Il est nécessaire par contre de sortir des cibles traditionnelles pour un effort d’influence efficace (et ne pas parler à ceux qui sont déjà "convaincus"). C’est le cas par exemple pour la Marine qui développe des parrainages uniquement avec des communes éloignées de la mer, ou l'armée de Terre qui souhaite privilégier des partenariats si possible avec des villes n’accueillant pas de garnisons.
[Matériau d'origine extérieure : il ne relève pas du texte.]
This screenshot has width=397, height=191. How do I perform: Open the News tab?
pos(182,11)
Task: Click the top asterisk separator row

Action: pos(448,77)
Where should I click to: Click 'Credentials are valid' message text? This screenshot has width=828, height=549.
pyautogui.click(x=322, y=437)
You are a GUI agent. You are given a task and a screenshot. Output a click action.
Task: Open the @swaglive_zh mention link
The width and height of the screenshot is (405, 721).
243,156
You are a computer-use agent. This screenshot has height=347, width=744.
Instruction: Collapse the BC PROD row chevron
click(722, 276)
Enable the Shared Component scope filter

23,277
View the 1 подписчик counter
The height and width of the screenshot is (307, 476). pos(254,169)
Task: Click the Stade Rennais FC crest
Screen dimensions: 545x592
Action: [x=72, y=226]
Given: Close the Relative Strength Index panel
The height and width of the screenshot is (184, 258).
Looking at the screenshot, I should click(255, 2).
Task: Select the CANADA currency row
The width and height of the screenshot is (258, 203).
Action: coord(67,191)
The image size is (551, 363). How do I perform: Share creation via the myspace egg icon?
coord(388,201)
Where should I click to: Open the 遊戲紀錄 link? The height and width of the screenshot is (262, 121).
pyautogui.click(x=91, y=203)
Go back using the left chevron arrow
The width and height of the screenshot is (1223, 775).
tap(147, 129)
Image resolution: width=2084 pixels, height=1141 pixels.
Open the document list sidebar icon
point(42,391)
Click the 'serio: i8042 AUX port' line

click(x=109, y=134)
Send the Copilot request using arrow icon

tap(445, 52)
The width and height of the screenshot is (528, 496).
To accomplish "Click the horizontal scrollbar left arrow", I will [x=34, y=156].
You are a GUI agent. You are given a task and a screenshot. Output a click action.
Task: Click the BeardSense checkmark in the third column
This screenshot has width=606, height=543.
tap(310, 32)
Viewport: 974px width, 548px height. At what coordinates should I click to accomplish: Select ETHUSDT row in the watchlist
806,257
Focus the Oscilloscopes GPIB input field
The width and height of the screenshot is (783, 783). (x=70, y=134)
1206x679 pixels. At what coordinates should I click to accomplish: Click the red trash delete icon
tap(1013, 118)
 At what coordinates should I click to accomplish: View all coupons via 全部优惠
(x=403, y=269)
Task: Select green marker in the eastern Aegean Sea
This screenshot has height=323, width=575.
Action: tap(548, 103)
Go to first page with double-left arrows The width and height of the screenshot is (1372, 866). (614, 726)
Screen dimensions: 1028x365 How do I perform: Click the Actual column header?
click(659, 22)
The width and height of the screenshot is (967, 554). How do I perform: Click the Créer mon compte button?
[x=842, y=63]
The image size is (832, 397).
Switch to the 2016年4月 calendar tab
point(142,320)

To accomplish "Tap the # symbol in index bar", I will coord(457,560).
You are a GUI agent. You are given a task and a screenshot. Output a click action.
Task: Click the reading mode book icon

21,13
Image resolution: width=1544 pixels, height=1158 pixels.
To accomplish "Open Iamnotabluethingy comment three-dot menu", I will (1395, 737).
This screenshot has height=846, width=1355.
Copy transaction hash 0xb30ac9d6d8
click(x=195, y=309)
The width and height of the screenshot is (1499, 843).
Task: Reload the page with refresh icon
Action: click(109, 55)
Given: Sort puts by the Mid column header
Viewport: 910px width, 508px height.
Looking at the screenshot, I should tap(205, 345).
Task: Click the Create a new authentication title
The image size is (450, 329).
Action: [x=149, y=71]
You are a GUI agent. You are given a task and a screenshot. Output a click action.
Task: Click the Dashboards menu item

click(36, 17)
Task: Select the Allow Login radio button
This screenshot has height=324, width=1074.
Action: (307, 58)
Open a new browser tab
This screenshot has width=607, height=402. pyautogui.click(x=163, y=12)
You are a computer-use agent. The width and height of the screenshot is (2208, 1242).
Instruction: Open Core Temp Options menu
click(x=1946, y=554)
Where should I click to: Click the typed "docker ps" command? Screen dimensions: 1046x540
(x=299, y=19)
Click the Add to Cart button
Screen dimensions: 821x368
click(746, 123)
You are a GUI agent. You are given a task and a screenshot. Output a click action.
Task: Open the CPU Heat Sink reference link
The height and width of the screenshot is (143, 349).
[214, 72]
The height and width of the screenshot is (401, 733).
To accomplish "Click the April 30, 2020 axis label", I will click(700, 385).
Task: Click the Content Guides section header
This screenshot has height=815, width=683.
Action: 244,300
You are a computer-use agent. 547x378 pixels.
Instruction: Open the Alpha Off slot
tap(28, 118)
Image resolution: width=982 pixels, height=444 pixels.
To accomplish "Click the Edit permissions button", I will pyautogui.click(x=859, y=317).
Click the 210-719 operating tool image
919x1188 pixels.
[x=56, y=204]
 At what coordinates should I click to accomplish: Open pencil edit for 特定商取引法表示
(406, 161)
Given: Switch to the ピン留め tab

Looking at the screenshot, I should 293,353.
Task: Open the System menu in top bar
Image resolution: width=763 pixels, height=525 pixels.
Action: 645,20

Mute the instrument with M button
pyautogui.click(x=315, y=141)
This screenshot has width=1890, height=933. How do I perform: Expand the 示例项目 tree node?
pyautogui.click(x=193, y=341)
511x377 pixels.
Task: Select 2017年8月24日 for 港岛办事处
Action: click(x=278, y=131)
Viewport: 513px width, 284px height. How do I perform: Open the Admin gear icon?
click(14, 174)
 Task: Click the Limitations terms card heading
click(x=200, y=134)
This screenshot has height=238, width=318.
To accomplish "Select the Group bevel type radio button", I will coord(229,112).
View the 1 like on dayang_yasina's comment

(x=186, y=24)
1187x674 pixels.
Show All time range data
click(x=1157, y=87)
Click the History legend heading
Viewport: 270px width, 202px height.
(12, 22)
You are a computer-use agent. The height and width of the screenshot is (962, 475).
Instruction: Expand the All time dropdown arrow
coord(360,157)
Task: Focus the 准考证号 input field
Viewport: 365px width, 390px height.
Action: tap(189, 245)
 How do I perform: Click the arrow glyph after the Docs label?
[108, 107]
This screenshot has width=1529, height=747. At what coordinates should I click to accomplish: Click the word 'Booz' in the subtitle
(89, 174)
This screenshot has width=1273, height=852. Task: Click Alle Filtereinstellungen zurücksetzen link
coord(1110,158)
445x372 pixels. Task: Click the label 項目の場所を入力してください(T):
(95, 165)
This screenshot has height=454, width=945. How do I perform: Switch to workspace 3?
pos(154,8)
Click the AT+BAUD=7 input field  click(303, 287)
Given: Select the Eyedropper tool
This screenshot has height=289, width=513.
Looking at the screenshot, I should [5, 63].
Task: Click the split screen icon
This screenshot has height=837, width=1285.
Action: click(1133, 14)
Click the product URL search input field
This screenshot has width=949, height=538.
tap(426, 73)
Des unités en Outre-Mer pourraient être parrainées avec des communes proches mais également avec des communes de France Métropolitaine.

Au final, chaque état-major de grandes unités (division, brigade, escadre, force navale, etc.), unités de niveau en dessous (régiment, flottille, escadron, etc.), et même au niveau des unités élémentaires (compagnie, escadrille, bâtiment de guerre, commando, etc.), et sans oublier les services interarmées, devraient au minimum, si ce n'est pas déjà le cas, développer un jumelage actif avec des unités sœurs (issues de nos proches alliés - OTAN et affiliés - ou plus lointaines, notamment dans des zones moins couvertes par nos capacités - Amérique du Sud, Asie du Sud-Est, Europe Centrale, etc.), et un parrainage proche et plus lointain. Chaque unité est une ambassadrice potentielle et un relais qui permet de fortement démultiplier le réseau de liens sur lequel repose l'efficacité des armées.